A quarentena desperta o que há de melhor e pior em nós.
Há dias em que estamos puro amor e cumprimentamos o sol, fazemos carinho em almofada e beijamos planta.
Outros em que tacamos lysoform no vizinho, arremessamos a louça na parede e botamos fogo no jardim (tudo isso de máscara, seguindo as recomendações da OMS).
Normal.
Na quarentena, a gente casou com a gente mesmo e a essa altura o relacionamento já está bem desgastado.
Tem gente divorciando de si.
A verdade é que aquelas questõezinhas internas, profundas, que anestesiávamos com eventos sociais e viagens, empurrando para as profundezas do nosso oceano emocional, resolveram dar um alô na superfície. E aqui estamos, lidando com esse casamento em regime de comunhão parcial de medos, descobertas e amor.
Só que a gente assinou esse contrato nupcial sem ler. E, lá nas letras miudinhas, estava escrito que ia chegar um processo de dor, angústia e reflexão.

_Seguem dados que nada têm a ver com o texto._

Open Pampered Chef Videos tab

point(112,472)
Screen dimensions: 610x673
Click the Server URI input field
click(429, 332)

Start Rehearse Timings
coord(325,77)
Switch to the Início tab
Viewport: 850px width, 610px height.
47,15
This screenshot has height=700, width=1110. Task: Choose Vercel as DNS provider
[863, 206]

Tinha também um asterisco dizendo que tudo, absolutamente tudo, viria à tona.
A quarentena tem feito a gente enxergar a nossa vida de drone.

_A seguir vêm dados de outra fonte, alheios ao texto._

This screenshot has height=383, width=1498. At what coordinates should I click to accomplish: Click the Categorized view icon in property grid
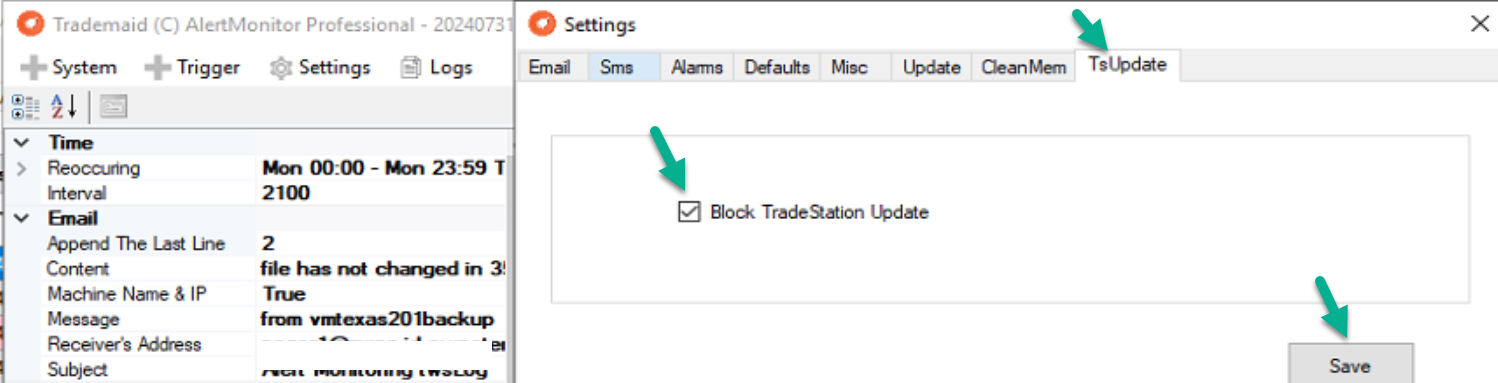click(x=25, y=106)
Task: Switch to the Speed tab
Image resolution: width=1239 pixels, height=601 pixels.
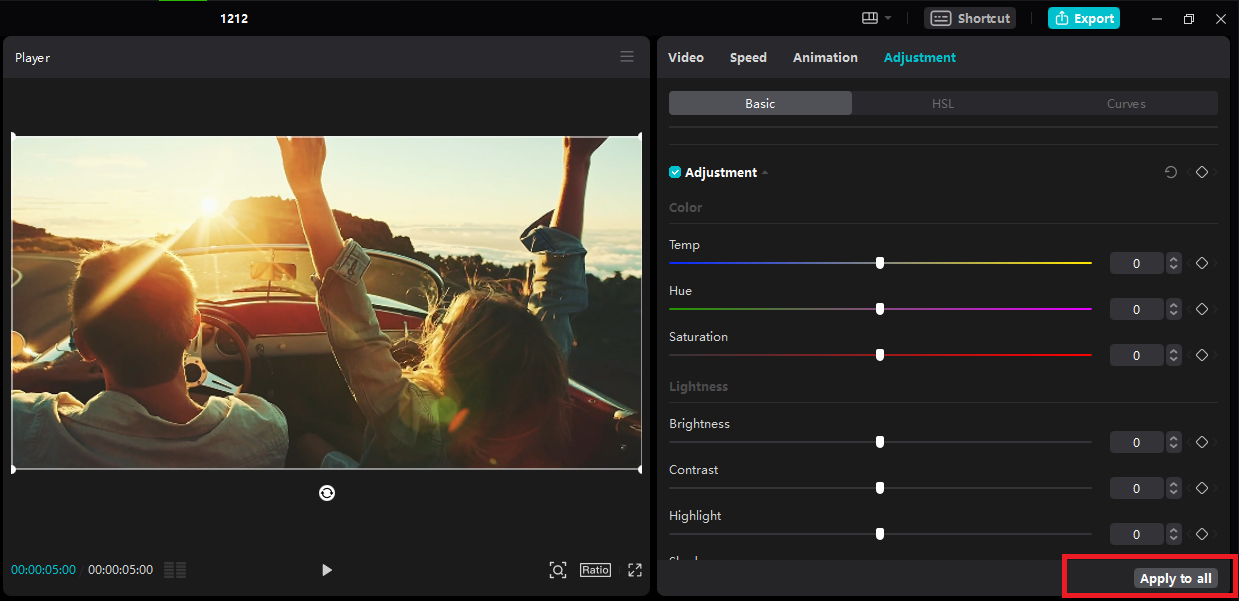Action: pos(748,57)
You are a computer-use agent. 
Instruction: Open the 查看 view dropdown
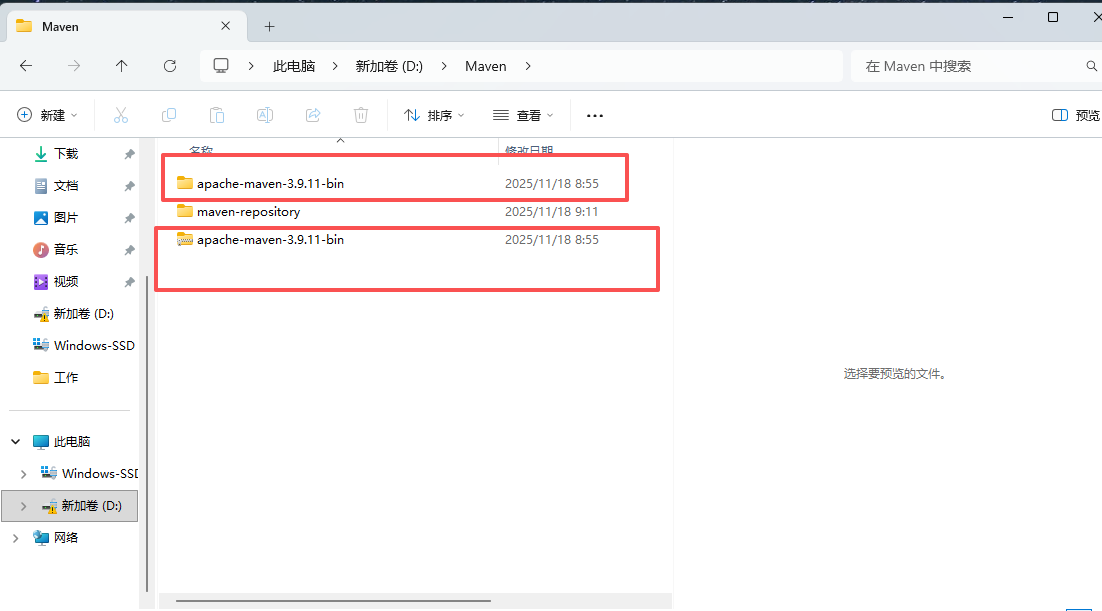click(x=523, y=115)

Entramos em um enorme raio-x, capaz de detectar todas as feridas internas e transformá-las em fraturas expostas, bem na nossa frente.

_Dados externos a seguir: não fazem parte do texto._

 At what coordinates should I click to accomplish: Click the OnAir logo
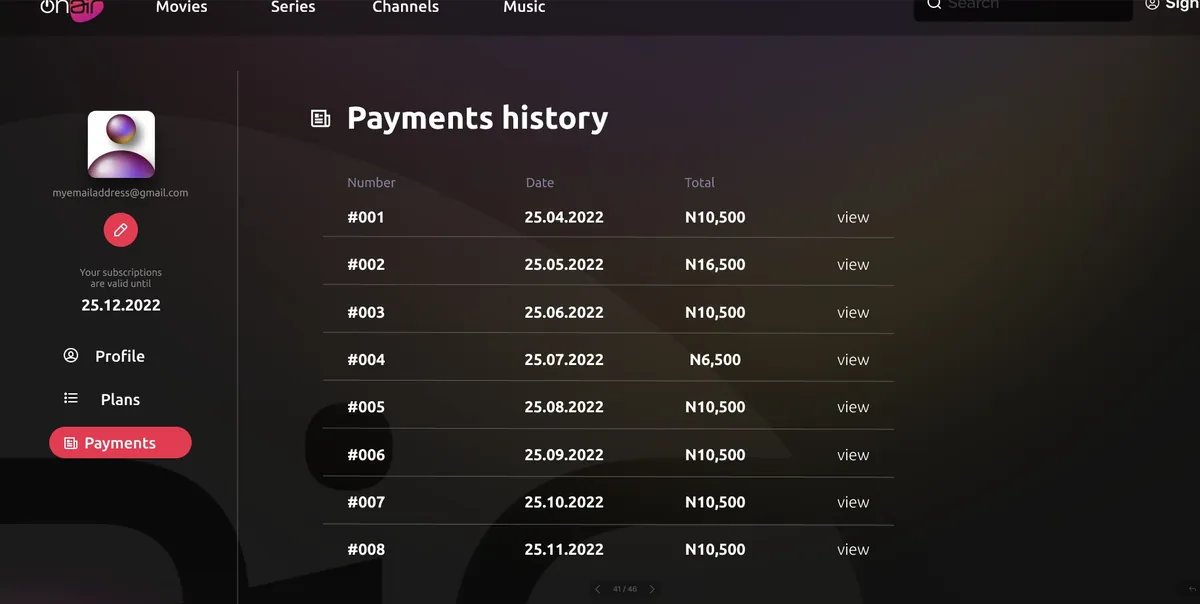72,8
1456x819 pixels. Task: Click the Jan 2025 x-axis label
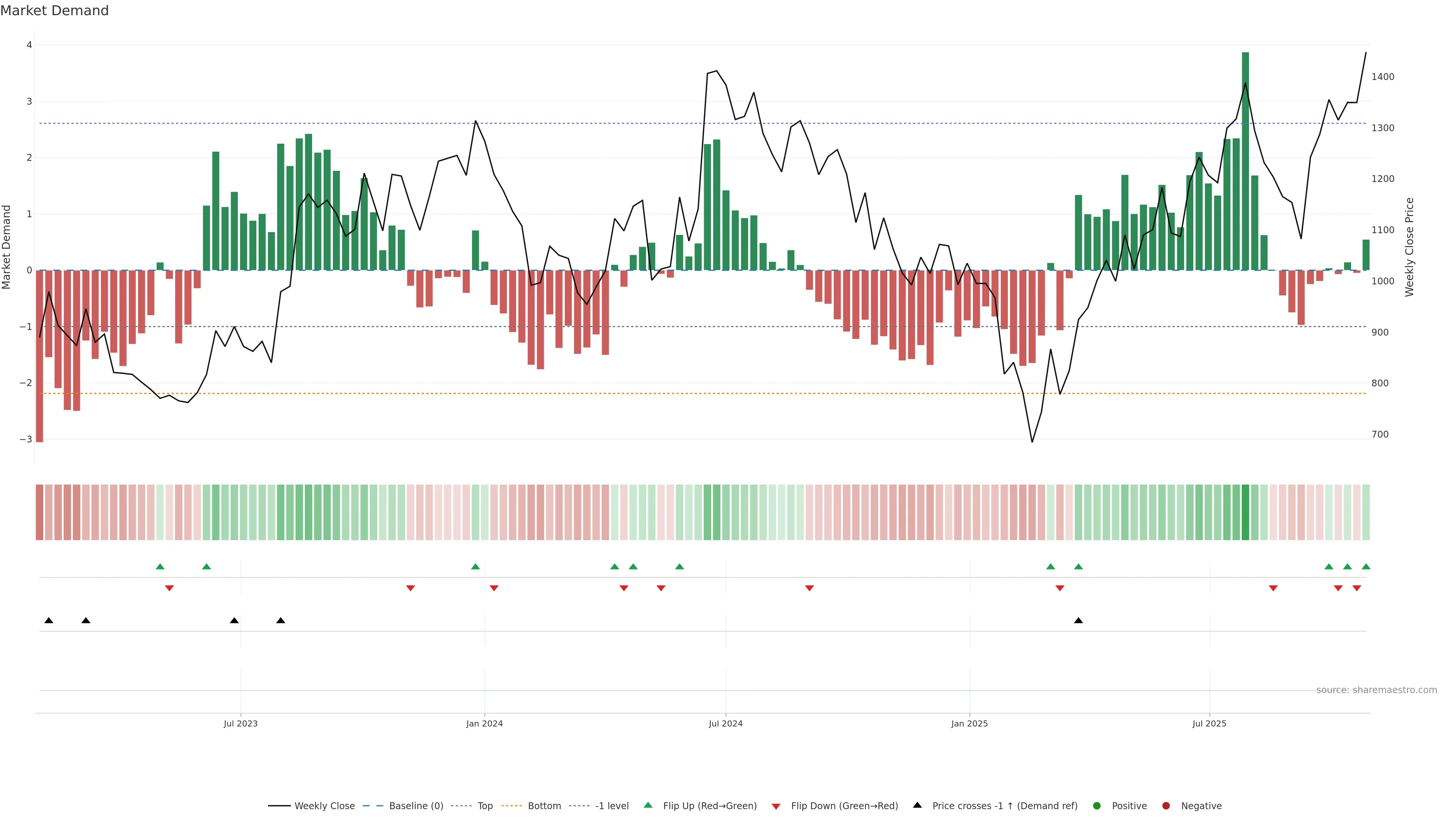click(970, 723)
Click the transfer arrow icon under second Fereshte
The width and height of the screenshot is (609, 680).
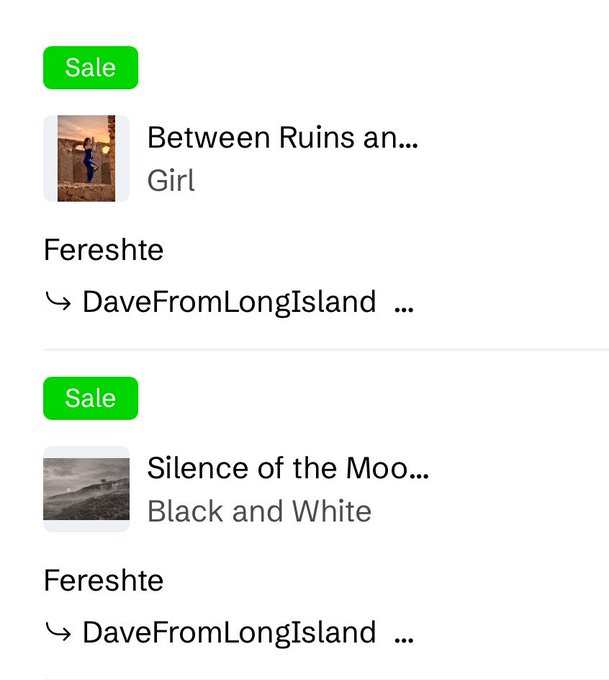click(x=58, y=632)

“Cure-as agora ou somatize para sempre”, disse o padre.
Pois eu, Mariana, aceito Mariana como meu legítimo amor, e me prometo ser fiel, amar-me e respeitar-me, na pia cheia e na vazia, nos bad har day e nos good, na cara com e sem espinha, na alegria e na tristeza, por todos os dias da minha vida.
Eu me aceito.
Aceito quem sou.
Aceito que sou ótima para algumas coisas.
E péssima para outras.
Aceito meus dias bons.
E também os dias tristes.
Aceito que tem muita bosta acontecendo no mundo e que não tenho gestão alguma sobre isso.
Também aceito que é possível ter consequências positivas de situações bosta.
Aceito, inclusive, que é tudo bem estar bem enquanto o mundo está mal.
Aceitação.
Li, aceito e concordo com os termos de uso da vida.